Plans to give access to the full protocol, participant level-data and statistical code {31c}
Open access to full protocol and code is anticipated. Children’s video data will be kept private by default. Anonymised measures and statistical data will be open access via University of Leeds Library Data Service.
Oversight and monitoring
Composition of the coordinating centre and trial steering committee {5d}
The co-ordinating centre is the School of Food Science and Nutrition, at the University of Leeds. The lead researcher is conducting data collection and the day-to-day running of the trial. The PI, together with a project mentor, are overseeing and supporting the lead researcher.
Composition of the data monitoring committee, its role and reporting structure {21a}
This is a small trial of a food education programme. Both scale and risk are small enough that a dedicated data monitoring committee has not been judged proportionate. The lead researcher will be the primary data handler, overseen by the PI. The trial is funded by an EU H2020 grant.
Adverse event reporting and harms {22}
Adverse events/incidents in schools will be logged through the school’s standard reporting procedures, and the study team informed to log incidents in the study risk assessment and health and safety documentation. It is not anticipated that adverse incident(s) will result in discontinuation of the study. It is possible that the trial will be discontinued or postponed due to potential disruption to schools arising from the coronavirus pandemic.

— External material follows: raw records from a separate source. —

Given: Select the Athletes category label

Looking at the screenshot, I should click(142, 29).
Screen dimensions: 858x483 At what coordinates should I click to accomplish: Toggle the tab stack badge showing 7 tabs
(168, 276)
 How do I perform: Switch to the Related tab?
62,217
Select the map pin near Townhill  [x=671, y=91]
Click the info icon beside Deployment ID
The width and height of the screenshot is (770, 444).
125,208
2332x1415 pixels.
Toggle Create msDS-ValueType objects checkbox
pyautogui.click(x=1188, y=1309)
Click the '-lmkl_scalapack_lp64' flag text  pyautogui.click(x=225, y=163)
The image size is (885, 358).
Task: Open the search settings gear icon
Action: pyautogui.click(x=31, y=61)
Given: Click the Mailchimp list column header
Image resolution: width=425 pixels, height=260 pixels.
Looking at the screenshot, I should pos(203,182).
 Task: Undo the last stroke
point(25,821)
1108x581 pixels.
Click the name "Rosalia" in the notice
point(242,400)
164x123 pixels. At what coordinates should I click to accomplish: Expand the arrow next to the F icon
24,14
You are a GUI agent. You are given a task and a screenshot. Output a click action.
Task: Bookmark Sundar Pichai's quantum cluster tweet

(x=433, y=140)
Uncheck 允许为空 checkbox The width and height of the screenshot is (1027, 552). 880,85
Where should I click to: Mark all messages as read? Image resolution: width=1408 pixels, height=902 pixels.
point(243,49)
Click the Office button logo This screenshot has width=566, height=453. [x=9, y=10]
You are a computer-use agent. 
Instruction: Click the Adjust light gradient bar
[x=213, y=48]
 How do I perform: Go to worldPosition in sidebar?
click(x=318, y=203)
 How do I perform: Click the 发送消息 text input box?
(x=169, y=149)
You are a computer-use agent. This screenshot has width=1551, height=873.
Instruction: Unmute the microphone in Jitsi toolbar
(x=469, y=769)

Frequency and plans for auditing trial conduct {23}
There are no plans for auditing of trial conduct, due to the small size and low risks of the trial.
Plans for communicating important protocol amendments to relevant parties (e.g. trial participants, ethical committees) {25}
Changes to the protocol will be submitted to the supervising ethical committee as an amendment. Participating schools and teachers will be informed directly by email. Any changes will be submitted to Trials journal as updated versions of the protocol, and to ISRCTN as updates of the OASES study account.
Dissemination plans {31a}
Results will be reported in scientific journals. Results will be communicated directly to participating schools. Results will be publicised via conference communications, social media and health and education networks.
Footnote:
[2] The Pupil Premium is a grant to schools, providing extra funding for (means-tested) disadvantaged pupils.